▶ [Reading text]:

EU submits a ‘final text’ at Iran nuclear talks

  • Talks resumed in Vienna last week, months after they had stalled, and Tehran says it is reviewing the proposals in the 25-page document
  • A key sticking point appears to be a probe by the International Atomic Energy Agency on traces of nuclear material found at undeclared Iranian sites
Middle East

The European Union submitted a “final text” at talks to salvage a 2015 deal aimed at reining in Iran’s nuclear ambitions, and Tehran said on Monday it was reviewing the proposals.

Britain, China, France, Germany, Iran and Russia, as well as the United States indirectly, resumed talks on Thursday in Vienna, months after they had stalled.

The European Union has submitted a “final text”, a European official said on Monday. “We worked for four days and today the text is on the table,” the official told reporters on condition of anonymity.

“The negotiation is finished, it’s the final text … and it will not be renegotiated.”

Representatives from Iran (right) and the European Union (left) attend a meeting in Vienna in December as they discuss reviving the Iran nuclear deal in Vienna. Photo: EU delegation in Vienna via AFP

“Now the ball is in the court of the capitals and we will see what happens,” the European official added. “No one is staying in Vienna.”

The official said he hoped to see the “quality” text accepted “within weeks”.

Iran said it was examining the 25-page document.

▶ [Records provided]:
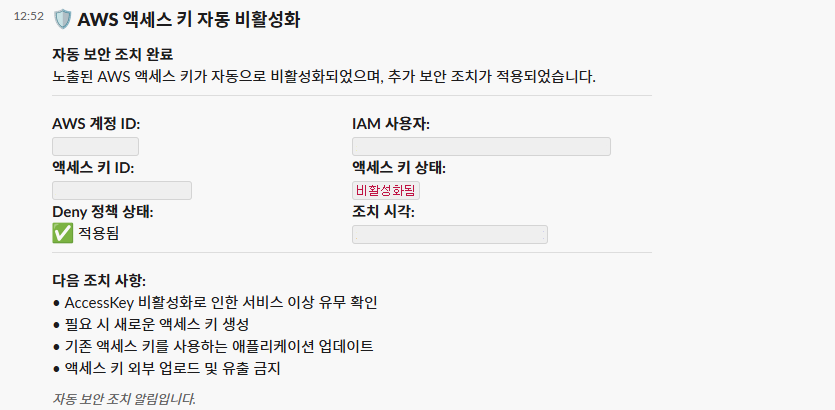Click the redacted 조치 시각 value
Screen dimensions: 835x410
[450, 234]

* * *

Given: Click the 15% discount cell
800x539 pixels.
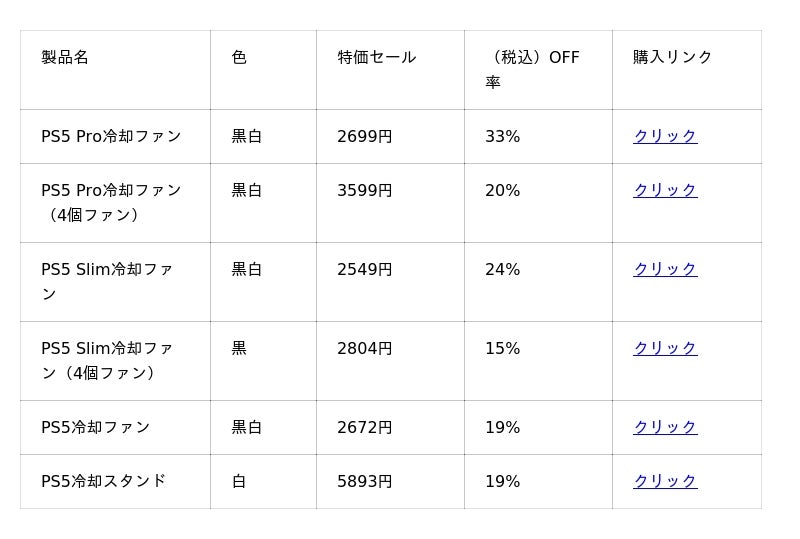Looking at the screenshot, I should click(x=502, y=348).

▶ [Complete the following]:
1. How long is the document that Iran said it was reviewing, according to the article on the Iran nuclear talks?
2. Summarize the article on the Iran nuclear talks in two sentences.

▶ [Answers to the exercise]:
1. It is 25 pages long.

2. The European Union submitted a "final text" at talks in Vienna to salvage a 2015 deal aimed at reining in Iran's nuclear ambitions, after the talks resumed months after they had stalled. A European official said the text would not be renegotiated and hoped to see it accepted within weeks, while Iran said it was reviewing the 25-page document.